Despite a general leafy browsing behaviour for the species of Hoplitomeryx, with mesowear scores that vary from 0 to 0.5 (i.e., a range of abrasion that is still quite narrow in the sense that it represents low abrasion overall for most of the species—when compared to extant ungulates31), a chronological order of the data (Fig. 4A) shows a somewhat asymmetrical pattern and a statistically significant fluctuation in diet composition. That is, there is a dietary shift, though all of the taxa clearly have an attritive (less abrasion) diet and stay in the browsing realm. Although not all biozones are equally represented by the fossil material, the following evolutionary changes are supported by the samples that yielded the richest and most reliable information.

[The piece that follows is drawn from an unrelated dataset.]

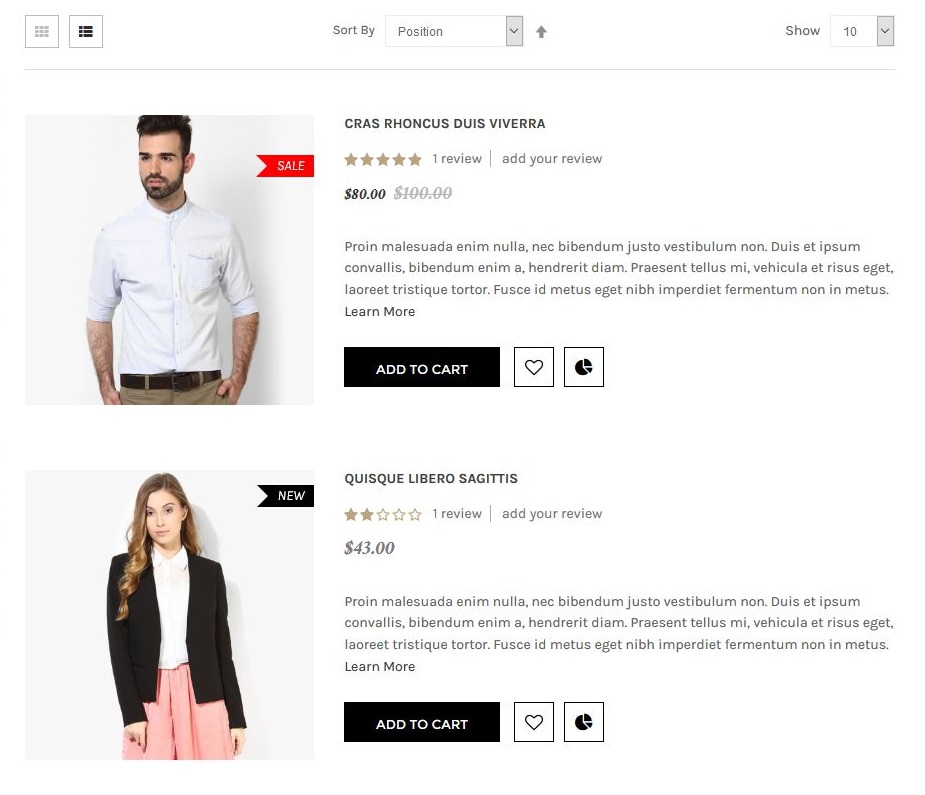Click the star rating of Cras Rhoncus

tap(383, 159)
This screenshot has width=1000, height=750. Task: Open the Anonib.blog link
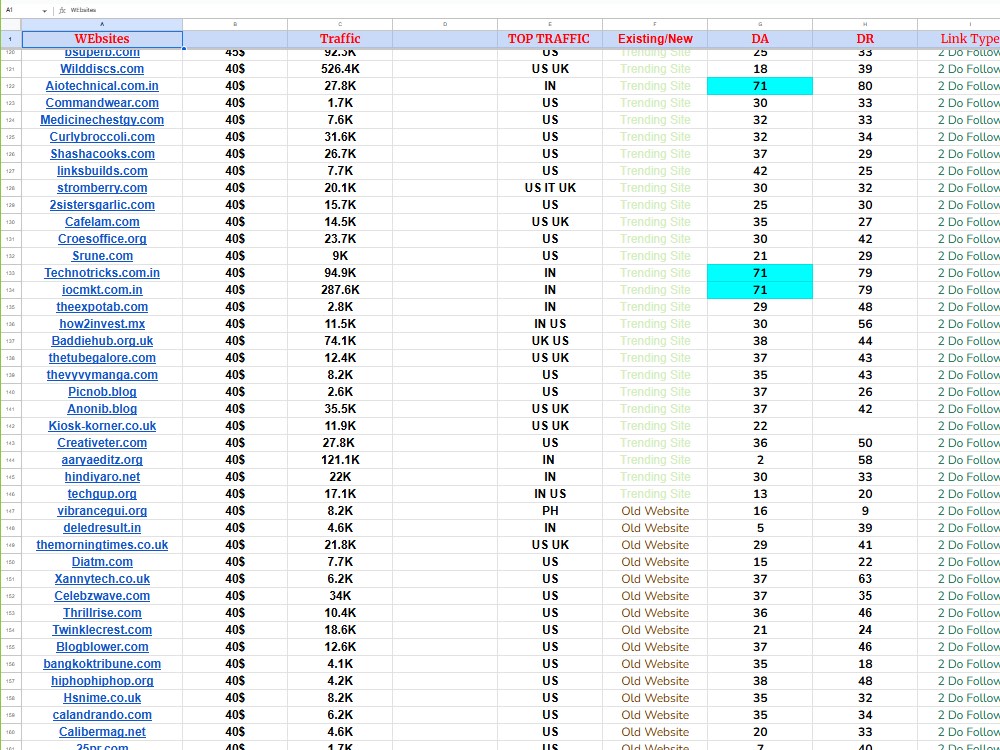coord(102,409)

Figure 4: Causes and trajectories of adaptive radiations.
figure4

(A) Evolutionary history of the diet of Hoplitomeryx species traced according to chronological sequence of the biozones. (B) Evolution of body size through time. (C) Evolution of the wear pattern of the most widespread species and correlation with main changes in the micromammal association. The figure was designed through Adobe Photoshop CS3 software.

A first important phenomenon is the exceptional species diversity of Hoplitomeryx even since its first record, with the occurrence of three different forms in the oldest localities of Gargano (Supplementary Table S1) and scores that range from 0 to 0.5, this latter being the highest score recorded among the fossil sample (Fig. 4A). Such differences reveal the existence of differential resource utilization and niche segregation for the various species studied, with Hoplitomeryx sp.2 and Hoplitomeryx sp.3 being more dependent on soft foods and Hoplitomeryx sp.4 already having a comparatively higher proportion of tough abrasive elements (similar to the browse-dominated mixed feeder T. imberbis31) or incorporating some exogenous grit into its diet. Although only a few specimens have been found in biozone 1, this pattern reveals that Hoplitomeryx did not undergo uniform diversification dynamics after invading Gargano, but instead a prodigious adaptive radiation characterized by an accelerated accumulation of species, concomitant with an early burst of phenotypic and ecological diversity.

The first co-occurrence of all Hoplitomeryx species is registered in biozone 2 (Fig. 4A), which corroborates that the genus diversified rapidly. It is worth noting, however, that the ecological diversity of the species starts to decline at this time, as denoted by a decrease of the wear scores and their restriction to a rather narrower range of diet composition. This trend culminates in biozone 3 (e.g., Chiro 5A and Chiro 27), in where all species occurred with very low scores (MS = 0) in a soft-leafy browsing niche. It is important to stress that all these species exhibited a higher level of abrasion in biozone 2. Among extant ungulates, there are only browser species with scores lower than 0.2, which indicates a very attritive diet probably based on leaves and twigs for the species in biozone 2 and 3 which did not contribute to dietary abrasion in any appreciable way, with scarce or even no abrasive foods selected. The high abundance of very soft food items in this stage apparently allowed selective foraging in all the species to consume not the entire plant but the most succulent and nutritious (i.e., high energy-yielding) plant parts (e.g., selecting leaves over stem, or selecting the shrub with the larger leaves or thickest twigs, etc)37. One implication of this is that Hoplitomeryx would undergo a rapid increase in population density that, in tandem with the lack of natural predators and food competitors in Gargano19, might have caused a decline in mortality rates and a phase of overpopulation in biozone 3. As observed in small islands4,5,38,39, such a lack of control of the population growth rate has led to a degradation of the preferred vegetation in Gargano and increased intraspecific competition for these food resources.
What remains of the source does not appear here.